━━━━━ Testo estratto ━━━━━

Problemi di contaminazione? Procuratevi una Cappa a Flusso

Pubblicato :
Categorie : BlogFunghi Magici

Problemi di contaminazione? Procuratevi una Cappa a Flusso

La contaminazione può essere un incubo per i coltivatori principianti di funghi magici, ma esiste una soluzione: la cappa a flusso.

Quando si ha a che fare con le spore dei funghi, lavorare in un ambiente sterile è la chiave del successo. Senza questa condizione, è facile che i coltivatori di funghi magici meno esperti possano incappare accidentalmente in una contaminazione, con il conseguente rischio di perdere l'intera piantagione.

Un modo per ridurre al minimo i rischi è accertarsi che il proprio ambiente di lavoro rimanga sterile e lo si può fare grazie all'impiego di una cappa a flusso. Si tratta di un piccolo apparecchio che sfrutta un ventilatore e un filtro HEPA in grado di creare una zona praticamente perfetta dal punto di vista della sterilità, riducendo praticamente a zero le possibilità di contaminazione accidentale.

COME OPERA UNA CAPPA A FLUSSO

Un filtro HEPA è un particolare tipo di filtro ad aria in grado di rimuovere fino al 97% delle particelle aerobiche più grandi di 0,3 micron (quindi estremamente piccole). Se siete dotati di ventilatore con filtro HEPA ed operate all'interno di una piccola area di lavoro, allora potete stare abbastanza tranquilli che il vostro ambiente sia pulito e libero da agenti contaminanti. Inoltre, immettendo aria sterile nel vostro ambiente di lavoro, si impedisce la circolazione di altra aria in senso contrario. La maggior parte degli agenti contaminanti vengono aerotrasportati, per questo motivo il filtraggio è da ritenersi un ottimo aiuto.

REALIZZARE LA PROPRIA CAPPA A FLUSSO

Fortunatamente, realizzare una cappa a flusso è estremamente facile e piuttosto economico (a seconda della tecnica che deciderete di adottare). Si tratta di un facile progetto fai-da-te, ma avrete bisogno di un minimo di conoscenze prima di procedere.

━━━━━ Materiale fornito ━━━━━

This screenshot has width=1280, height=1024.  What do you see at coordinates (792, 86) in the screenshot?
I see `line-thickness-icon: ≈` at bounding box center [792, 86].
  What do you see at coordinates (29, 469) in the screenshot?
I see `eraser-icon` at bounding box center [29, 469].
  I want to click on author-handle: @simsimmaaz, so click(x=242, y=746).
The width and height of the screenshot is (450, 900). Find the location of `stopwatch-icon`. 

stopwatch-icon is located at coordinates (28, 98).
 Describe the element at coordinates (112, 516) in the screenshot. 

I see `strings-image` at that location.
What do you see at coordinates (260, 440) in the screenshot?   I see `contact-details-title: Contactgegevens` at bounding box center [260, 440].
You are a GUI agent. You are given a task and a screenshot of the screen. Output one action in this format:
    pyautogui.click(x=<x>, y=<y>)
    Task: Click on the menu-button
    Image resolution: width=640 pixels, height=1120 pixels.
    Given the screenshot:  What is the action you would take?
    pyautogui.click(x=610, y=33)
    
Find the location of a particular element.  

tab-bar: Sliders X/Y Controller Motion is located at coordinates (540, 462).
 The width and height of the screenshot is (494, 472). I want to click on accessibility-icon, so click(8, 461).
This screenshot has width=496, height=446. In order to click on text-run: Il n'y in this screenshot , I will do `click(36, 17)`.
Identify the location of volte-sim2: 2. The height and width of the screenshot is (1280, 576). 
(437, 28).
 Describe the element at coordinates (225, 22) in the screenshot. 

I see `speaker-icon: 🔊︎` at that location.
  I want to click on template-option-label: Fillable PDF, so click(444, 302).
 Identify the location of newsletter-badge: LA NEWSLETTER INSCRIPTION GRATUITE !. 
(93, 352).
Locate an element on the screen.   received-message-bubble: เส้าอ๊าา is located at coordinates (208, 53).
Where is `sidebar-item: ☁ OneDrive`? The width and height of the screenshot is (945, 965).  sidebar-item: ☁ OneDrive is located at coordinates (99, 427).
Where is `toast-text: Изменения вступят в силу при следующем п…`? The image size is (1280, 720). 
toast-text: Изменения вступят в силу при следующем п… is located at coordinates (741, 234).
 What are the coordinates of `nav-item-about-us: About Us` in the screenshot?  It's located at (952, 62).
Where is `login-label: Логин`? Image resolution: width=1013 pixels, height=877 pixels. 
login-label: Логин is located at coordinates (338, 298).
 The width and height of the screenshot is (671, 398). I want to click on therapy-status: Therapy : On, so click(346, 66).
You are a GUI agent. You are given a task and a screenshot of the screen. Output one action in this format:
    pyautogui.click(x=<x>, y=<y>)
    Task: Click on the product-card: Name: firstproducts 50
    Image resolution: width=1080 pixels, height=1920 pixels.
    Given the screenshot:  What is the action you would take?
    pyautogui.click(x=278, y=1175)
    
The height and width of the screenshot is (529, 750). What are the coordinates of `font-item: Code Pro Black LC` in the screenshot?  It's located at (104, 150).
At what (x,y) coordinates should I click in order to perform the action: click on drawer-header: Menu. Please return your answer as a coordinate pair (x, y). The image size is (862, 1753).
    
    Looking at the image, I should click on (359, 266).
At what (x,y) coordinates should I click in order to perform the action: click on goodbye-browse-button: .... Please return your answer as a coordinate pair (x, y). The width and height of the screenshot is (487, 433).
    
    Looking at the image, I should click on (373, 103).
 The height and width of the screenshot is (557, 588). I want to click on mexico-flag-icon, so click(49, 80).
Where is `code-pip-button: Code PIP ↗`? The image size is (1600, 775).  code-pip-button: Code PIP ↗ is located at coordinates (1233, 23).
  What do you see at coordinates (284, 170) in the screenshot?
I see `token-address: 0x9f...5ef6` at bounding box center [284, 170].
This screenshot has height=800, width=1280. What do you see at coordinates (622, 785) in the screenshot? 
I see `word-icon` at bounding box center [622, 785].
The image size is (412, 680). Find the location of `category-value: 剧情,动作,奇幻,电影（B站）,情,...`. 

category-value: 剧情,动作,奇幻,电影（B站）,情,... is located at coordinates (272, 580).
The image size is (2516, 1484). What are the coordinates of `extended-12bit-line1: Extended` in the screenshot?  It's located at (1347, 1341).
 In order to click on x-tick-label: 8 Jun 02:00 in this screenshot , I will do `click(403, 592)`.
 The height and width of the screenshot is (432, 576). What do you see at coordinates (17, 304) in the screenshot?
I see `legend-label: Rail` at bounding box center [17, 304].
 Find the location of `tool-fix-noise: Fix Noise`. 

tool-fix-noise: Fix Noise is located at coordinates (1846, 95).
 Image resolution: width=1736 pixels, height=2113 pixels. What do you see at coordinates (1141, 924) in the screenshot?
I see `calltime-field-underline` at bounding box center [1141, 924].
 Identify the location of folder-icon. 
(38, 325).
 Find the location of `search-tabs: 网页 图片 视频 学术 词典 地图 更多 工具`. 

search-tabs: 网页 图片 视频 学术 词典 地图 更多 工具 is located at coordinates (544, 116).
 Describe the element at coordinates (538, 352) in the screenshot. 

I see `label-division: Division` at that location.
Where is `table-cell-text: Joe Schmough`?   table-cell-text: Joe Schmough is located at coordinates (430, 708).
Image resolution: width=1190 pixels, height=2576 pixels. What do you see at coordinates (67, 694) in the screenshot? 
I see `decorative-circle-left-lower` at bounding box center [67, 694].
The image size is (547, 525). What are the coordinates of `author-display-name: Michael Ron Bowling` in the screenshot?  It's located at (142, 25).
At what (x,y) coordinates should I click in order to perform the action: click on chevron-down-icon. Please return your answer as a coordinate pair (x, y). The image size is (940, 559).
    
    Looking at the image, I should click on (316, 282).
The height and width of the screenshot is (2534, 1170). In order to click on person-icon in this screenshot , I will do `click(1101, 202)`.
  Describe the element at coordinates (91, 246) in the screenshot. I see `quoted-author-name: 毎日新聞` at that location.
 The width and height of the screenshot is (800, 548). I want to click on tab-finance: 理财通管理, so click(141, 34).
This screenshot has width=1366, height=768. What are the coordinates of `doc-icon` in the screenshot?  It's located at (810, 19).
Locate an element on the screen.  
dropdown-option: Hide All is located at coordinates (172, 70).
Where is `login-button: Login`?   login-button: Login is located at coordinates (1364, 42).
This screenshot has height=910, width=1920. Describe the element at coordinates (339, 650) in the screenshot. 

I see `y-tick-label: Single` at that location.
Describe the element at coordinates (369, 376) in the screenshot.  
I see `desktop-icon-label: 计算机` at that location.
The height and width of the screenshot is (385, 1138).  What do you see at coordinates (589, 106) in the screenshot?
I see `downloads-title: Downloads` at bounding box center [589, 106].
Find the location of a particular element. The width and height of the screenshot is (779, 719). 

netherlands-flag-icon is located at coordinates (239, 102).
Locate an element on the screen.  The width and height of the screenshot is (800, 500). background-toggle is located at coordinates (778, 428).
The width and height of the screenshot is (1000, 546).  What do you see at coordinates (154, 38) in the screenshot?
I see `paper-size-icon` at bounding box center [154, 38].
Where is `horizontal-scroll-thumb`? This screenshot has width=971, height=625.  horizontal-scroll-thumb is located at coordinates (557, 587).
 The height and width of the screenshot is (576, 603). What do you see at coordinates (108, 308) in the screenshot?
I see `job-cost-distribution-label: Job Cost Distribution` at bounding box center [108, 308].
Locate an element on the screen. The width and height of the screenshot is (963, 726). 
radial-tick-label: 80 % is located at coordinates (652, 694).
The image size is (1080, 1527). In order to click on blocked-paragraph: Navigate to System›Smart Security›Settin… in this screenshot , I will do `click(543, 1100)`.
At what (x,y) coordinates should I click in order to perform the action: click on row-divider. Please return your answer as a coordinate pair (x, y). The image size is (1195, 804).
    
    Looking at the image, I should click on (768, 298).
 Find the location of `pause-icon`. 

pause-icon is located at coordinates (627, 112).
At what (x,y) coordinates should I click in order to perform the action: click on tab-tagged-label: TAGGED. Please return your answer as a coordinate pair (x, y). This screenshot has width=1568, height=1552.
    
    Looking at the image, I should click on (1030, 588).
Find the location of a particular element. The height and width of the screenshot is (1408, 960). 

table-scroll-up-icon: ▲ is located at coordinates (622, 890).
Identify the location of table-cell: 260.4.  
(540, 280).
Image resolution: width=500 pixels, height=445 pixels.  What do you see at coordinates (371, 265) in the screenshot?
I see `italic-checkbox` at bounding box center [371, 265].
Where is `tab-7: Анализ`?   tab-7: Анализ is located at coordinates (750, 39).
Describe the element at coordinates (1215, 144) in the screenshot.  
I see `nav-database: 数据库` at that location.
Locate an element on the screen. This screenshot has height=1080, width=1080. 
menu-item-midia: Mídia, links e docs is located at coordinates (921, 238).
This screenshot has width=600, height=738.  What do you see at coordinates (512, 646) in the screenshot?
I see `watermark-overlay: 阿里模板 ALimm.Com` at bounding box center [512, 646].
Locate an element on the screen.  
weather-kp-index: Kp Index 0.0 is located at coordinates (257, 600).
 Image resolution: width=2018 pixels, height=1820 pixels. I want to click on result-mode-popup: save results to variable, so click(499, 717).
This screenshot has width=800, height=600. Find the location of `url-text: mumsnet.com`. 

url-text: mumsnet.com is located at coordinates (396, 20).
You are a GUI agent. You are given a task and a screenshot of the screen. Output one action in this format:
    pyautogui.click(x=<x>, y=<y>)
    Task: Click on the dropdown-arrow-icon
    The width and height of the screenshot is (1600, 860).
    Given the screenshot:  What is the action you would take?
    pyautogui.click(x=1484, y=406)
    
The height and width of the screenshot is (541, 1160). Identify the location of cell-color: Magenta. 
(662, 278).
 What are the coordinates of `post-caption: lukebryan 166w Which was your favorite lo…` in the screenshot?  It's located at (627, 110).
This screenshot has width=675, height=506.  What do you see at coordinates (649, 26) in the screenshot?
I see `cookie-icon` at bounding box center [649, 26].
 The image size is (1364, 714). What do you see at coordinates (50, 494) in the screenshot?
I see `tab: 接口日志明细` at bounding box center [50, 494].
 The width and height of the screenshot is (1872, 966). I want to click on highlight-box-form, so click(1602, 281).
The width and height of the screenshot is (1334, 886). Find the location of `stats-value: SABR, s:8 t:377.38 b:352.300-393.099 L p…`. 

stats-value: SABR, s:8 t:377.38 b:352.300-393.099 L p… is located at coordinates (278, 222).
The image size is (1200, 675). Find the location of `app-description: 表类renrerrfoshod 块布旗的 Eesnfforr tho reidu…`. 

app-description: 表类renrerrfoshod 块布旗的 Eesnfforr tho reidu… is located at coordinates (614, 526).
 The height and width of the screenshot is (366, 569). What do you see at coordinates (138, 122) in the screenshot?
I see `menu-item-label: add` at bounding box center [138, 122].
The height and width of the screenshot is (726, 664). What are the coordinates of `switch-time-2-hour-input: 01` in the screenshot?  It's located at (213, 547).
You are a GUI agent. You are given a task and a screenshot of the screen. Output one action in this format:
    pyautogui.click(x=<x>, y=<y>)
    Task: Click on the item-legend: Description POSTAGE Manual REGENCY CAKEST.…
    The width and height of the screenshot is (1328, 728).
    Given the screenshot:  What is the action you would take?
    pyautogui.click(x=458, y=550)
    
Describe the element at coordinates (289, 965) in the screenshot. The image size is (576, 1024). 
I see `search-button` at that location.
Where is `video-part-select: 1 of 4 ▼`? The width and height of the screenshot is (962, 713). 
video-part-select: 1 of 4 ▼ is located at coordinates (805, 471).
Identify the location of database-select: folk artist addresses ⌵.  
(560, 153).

━━━━━

Serie di esercizi ▸
**A)** Rispondi a queste domande sull'articolo dedicato alla cappa a flusso:
(i) Quali due componenti sfrutta la cappa a flusso?
(ii) Quale percentuale di particelle aerobiche più grandi di 0,3 micron può rimuovere un filtro HEPA?
(iii) Come viene definita la realizzazione di una cappa a flusso?
**B)** Come prosegue l'articolo sulla cappa a flusso? Scrivine il seguito a partire dall'ultima frase.

Problemi risolti ▸
**A)**
(i) Un ventilatore e un filtro HEPA.
(ii) Fino al 97%.
(iii) Estremamente facile e piuttosto economica, a seconda della tecnica adottata.

**B)**
Fondamentalmente, dovrete costruirvi da soli una postazione di lavoro "in scatola" ed un bauletto. La postazione di lavoro "in scatola", come suggerito dal nome stesso, è il luogo dove andrete a lavorare con i vostri funghi/spore, mentre all'interno del bauletto andrete ad inserire il vostro ventilatore e il filtro.

La postazione di lavoro "in scatola" è, in pratica, una scatola robusta con un'apertura laterale da cui poter operare all'interno.

Il bauletto andrà posizionato in cima alla postazione di lavoro "in scatola". Questo tipo di contenitore ha una piccola apertura sul fondo, tramite cui si collegherà il filtro HEPA alla postazione di lavoro "in scatola", anch'essa dotata di una piccola apertura, questa volta in cima. Il ventilatore viene posizionato all'interno del bauletto, collegato al filtro. La parte superiore del bauletto deve essere aperta, ma coperta con una rete a maglia sottile in grado di prevenire il passaggio di polvere o altre particelle potenzialmente dannose. Il tutto dovrebbe essere dotato di un sistema in grado di prelevare aria dal bauletto, filtrarla e, quindi, immetterla all'interno della postazione di lavoro "in scatola" priva di agenti contaminanti.

Naturalmente, l'intero procedimento, nella realtà, richiede qualche lavoro più approfondito, ma su internet è possibile reperire ogni sorta di informazione in merito, con le istruzioni da seguire passo dopo passo per la realizzazione di una cappa a flusso fai-da-te.

Raccomandiamo caldamente a tutti coloro che siano seriamente intenzionati a coltivare funghi magici di approfondire la questione, e di provare a realizzare uno di questi apparecchi. Potrebbe essere di fondamentale importanza per chi si avvicina a questo tipo di coltivazione per la prima volta, aiutandolo a diventare un coltivatore esperto. Buona fortuna!